◆ Document section:
+ + + + + + +

If I now run this package, I will have two log files generated! One will have a timestamp from around the time I created the package. This file only has the header fields and no other other information. The second file has the correct timestamp and correct output information:

One run - two log files created (one with just header fields)

It appears that the first file gets created during validation (even though I set DelayValidation = True for the log file connection manager). So my first question is why is this happening? It doesn't seem like the right behavior. Now to take this to the next step, I create a child package "Package_Child". I add an execute package task to the parent package to run this child package. In the child package I add a variable by the same name as above: "User::Log_Path". Next, I add a configuration to the child package, so that the value of "User::Log_Path" is obtained from the parent package variable by the same name. Finally I add log provider to the child package and set it up the same way as described above for the parent package.

+ + + + + + +

◆ Exercises to complete:
1. According to the package logging text, what does the first of the two generated log files contain?
2. Continue the package logging text from the point where it stops.
The listing after the package logging text is separate material.

◆ Data shown:

+ + + + + + +

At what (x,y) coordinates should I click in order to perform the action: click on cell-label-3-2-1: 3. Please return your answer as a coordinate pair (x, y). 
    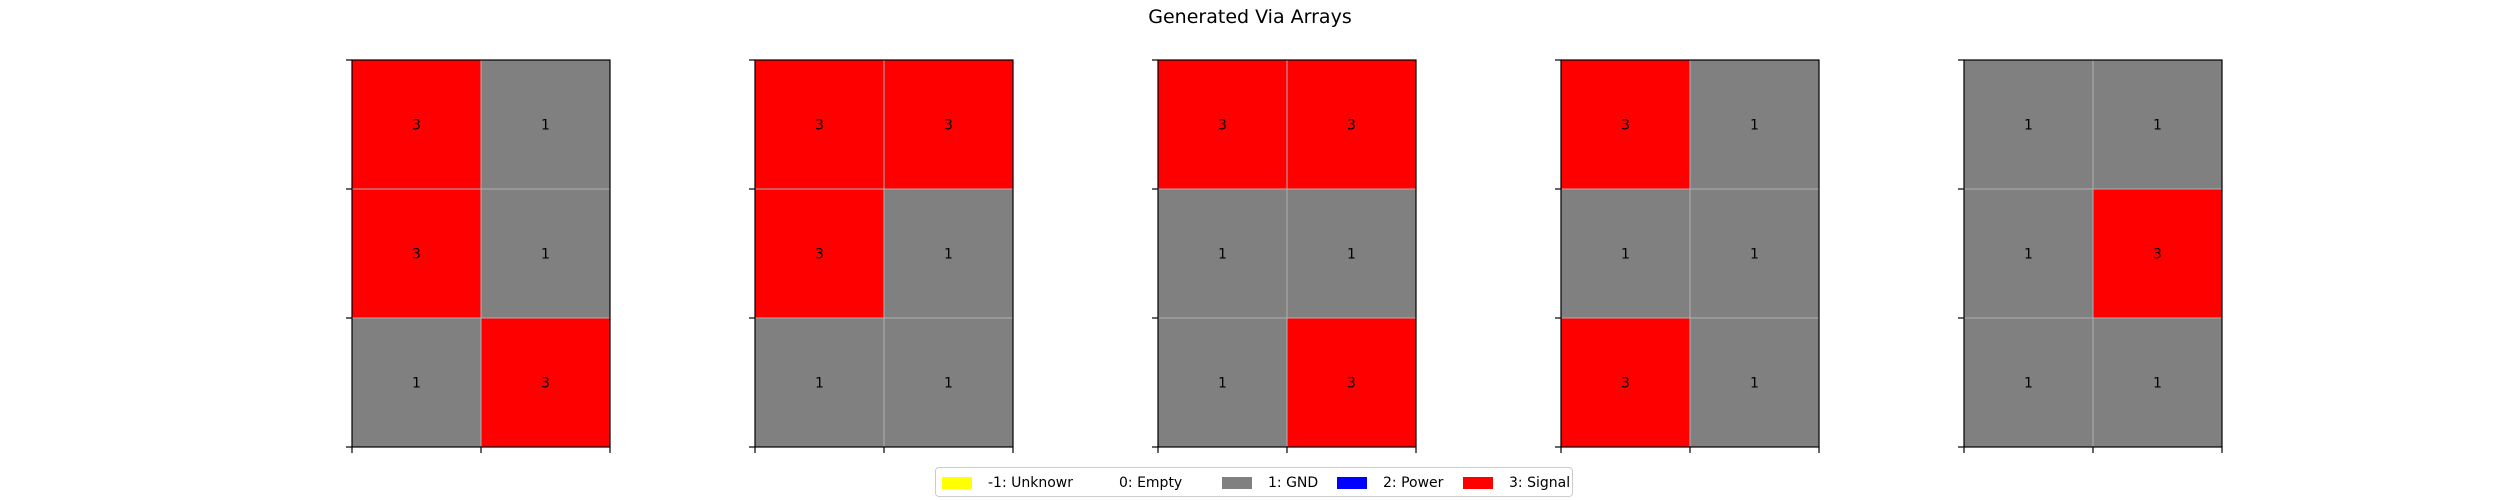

+ + + + + + +

◆ Numbered answers:
1. Only the header fields, with no other information.

2.
Let's now run the parent package again. This time I will end-up with three log files: two for parent and one for child:

Parent package run - three output files created

For my next test, I now would like to change the location of the log files, so I modify the value of the [User::Log_Path] variable in the parent package to "C:\temp\Log_Run_Time". If I run now, I will have four log files! Two for the parent package in the "Log_Run_Time" directory and two for the child package - one in "Log_Design_Time" and one in "Log_Run_Time" directory:

Parent package run - change the Log_Path variable value enter image description here

What's going on? Finally, if I simply remove the original "Log_Design_Time" directory, my child package will start failing complaining that it cannot find the path specified:

Child package failure

Obviously it's still looking for the path specified earlier, but why? Again, I set "Delay Validation" = True on all my connection managers and the package itself. I appreciate any help on this.

Thank you!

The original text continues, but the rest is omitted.